Skybluepinkgiraffe · 09/08/2021 21:29

I would be happy to do it. Your family are being daft saying you're preventing them from seeing you and the baby.

Abouttimemum · 09/08/2021 21:29

@enoughforme that is factually incorrect.

megletthesecond · 09/08/2021 21:29

Yanbu. The last thing you need is for either of you to get poorly.

TBH I'd use this as a bonus way to keep visitors away. Far nicer to have a quiet week or two post baby.

callmeadoctor · 09/08/2021 21:30

I would say no visitors at all if it were me. No need IMO.

MrsSkylerWhite · 09/08/2021 21:30

Perfectly sensible request. A LF is really no big deal at all, so don’t give in to pressure. If they decide not to come, their loss.

Congratulations.

F107 · 09/08/2021 21:30

If you still want people round wouldn’t it be more sensible/safe to ask them to wear a mask and sanitise their hands on arrival and before touching the LO? Surely your request should focus on what precautions provide the most protection?

BTW I’m double jabbed. As I mentioned both the lateral flow and initial PCR test both showed negative results so I’d have been allowed in your house despite being infectious.

My main symptoms are muscle ache and a dodgey stomach, which can be rationalised with me feeling stressed and carrying a toddler around

Pollypudding · 09/08/2021 21:30

YANBU - it is fine to ask. I would not mind at all doing this to see a family baby.
Hope all goes well for you in 3 weeks time

MrsSkylerWhite · 09/08/2021 21:31

Today 21:23 enoughforme

YABU as lateral flow tests are a total waste of time and so inaccurate it's a joke! I understand you wanting to test but they are so inaccurate it doesn't seem worth the hassle“

Nonsense.

Tiddleztheelephant · 09/08/2021 21:31

I think this is fine. Personally I'll do a test anyway before going to see somebody vulnerable..... why wouldn't you?

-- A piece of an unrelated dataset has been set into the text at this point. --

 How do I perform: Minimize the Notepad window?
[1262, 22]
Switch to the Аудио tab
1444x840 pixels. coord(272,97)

It's sad that close family members aren't willing to give you that little bit of reassurance but it's their choice.

Scottishskifun · 09/08/2021 21:33

YANBU for requesting it if they say no they can stay away!
The only exception you might want to consider is family members who have had covid recently (6weeks to 3-4 months) as some people can test positive for quite a while after! I was one of these people I wasn't infectious at all just residual dead virus cells which were detectable.

godmum56 · 09/08/2021 21:34

I think you are being really sensible. I hope all goes well and congratulations

Teachertired92 · 09/08/2021 21:36

@F107 I have requested these things also, I’m just so anxious that baby will get it before her immune system can deal with it and it was advised to have the LFT too by the midwife

OP posts:
F107 · 09/08/2021 21:37

I just want to add - if your family know you are struggling with your MH then it’s absolutely fine to prioritise your needs if they don’t want to work with you . However from a health point of view I think the lateral flow tests are incredibly risky and you need to be putting more precautions in place.

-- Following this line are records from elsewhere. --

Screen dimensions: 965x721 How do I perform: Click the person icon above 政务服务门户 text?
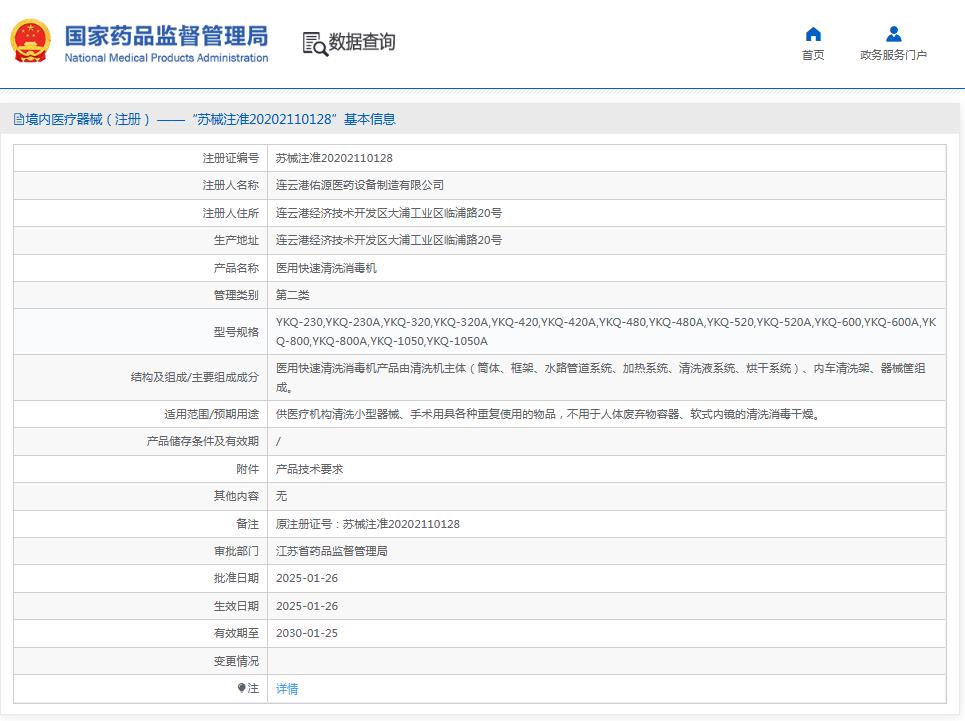tap(891, 34)
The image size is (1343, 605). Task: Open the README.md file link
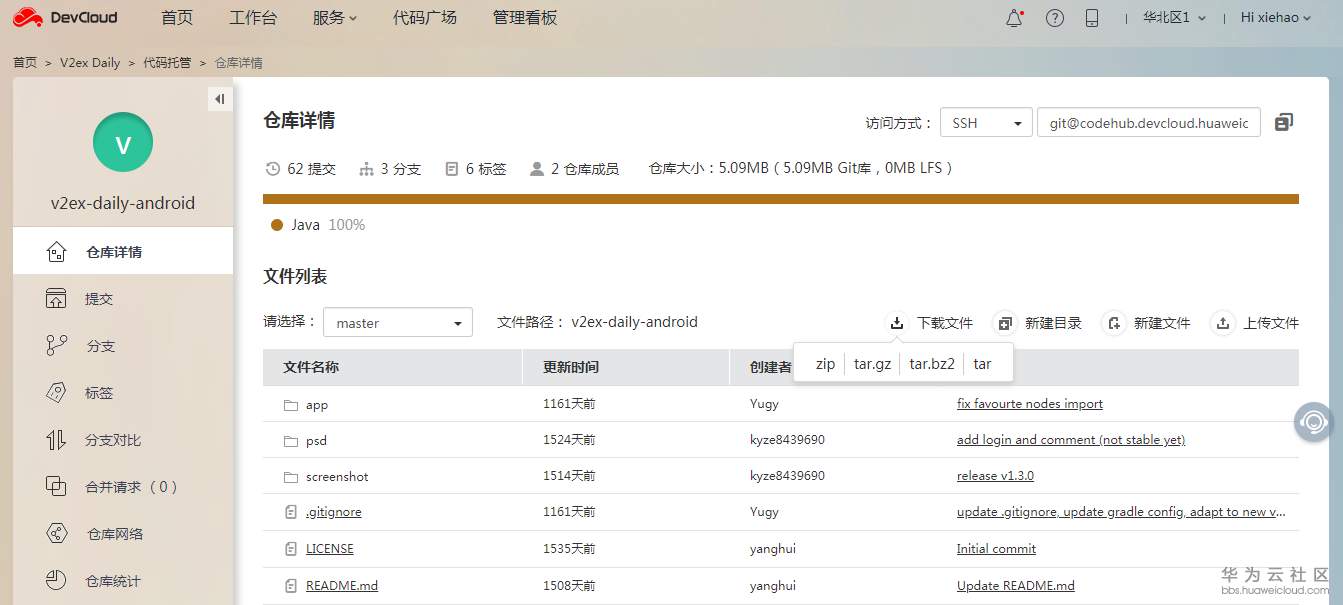click(342, 585)
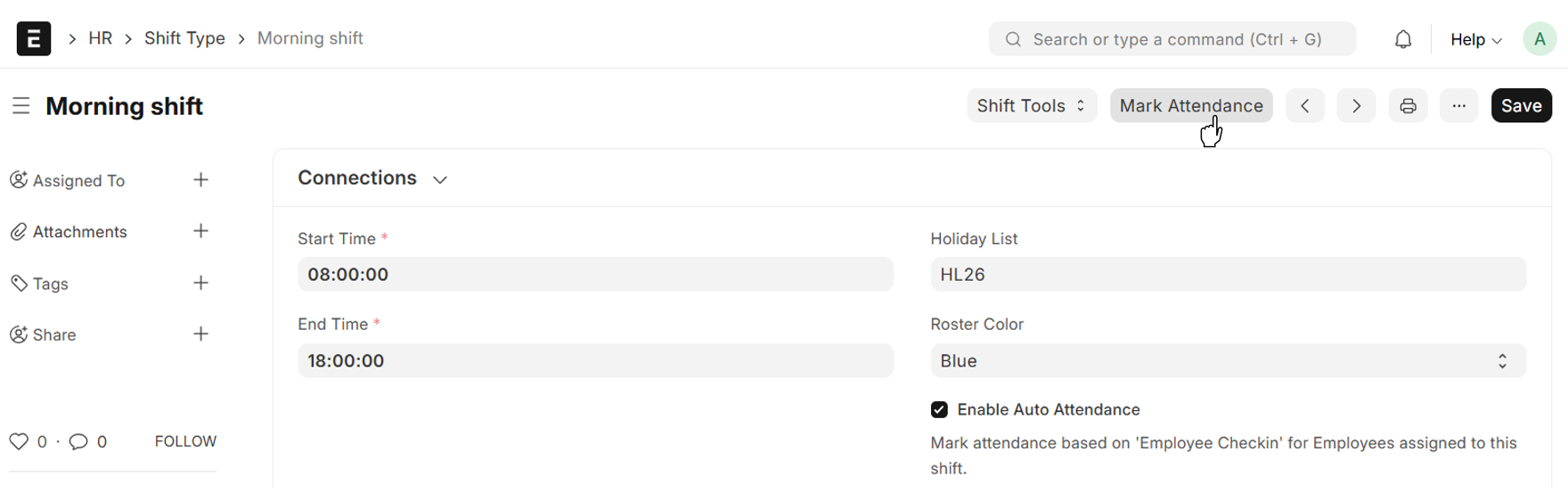This screenshot has width=1568, height=493.
Task: Open the Roster Color dropdown
Action: pyautogui.click(x=1228, y=361)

SeasonFinale · 09/08/2021 21:37

[quote Teachertired92]@SuperCaliFragalistic
I am limiting it to grandparents/great grandparents and aunties and uncles, unfortunately the people saying I’m being unreasonable are within these groups of people[/quote]
Remind them that by choosing not to do an LFT to keep a newborn baby safe they are the ones choosing not to meet a new family member.

LittleMowf · 09/08/2021 21:38

@LittleRedPill

YANBU. I normally roll by eyes at precious first time parents but actually I think you’re being perfectly sensible. I certainly wouldn’t mind taking a LFT if it meant the mother of a newborn would feel more comfortable.

Seems your family have made their choice 🤷‍♀️

Totally agree with this. I’m going to the dentist on Friday and I’ll do one before I go, just because it’s a sensible thing to do. Of course they’re not 100% but they’re better than nothing.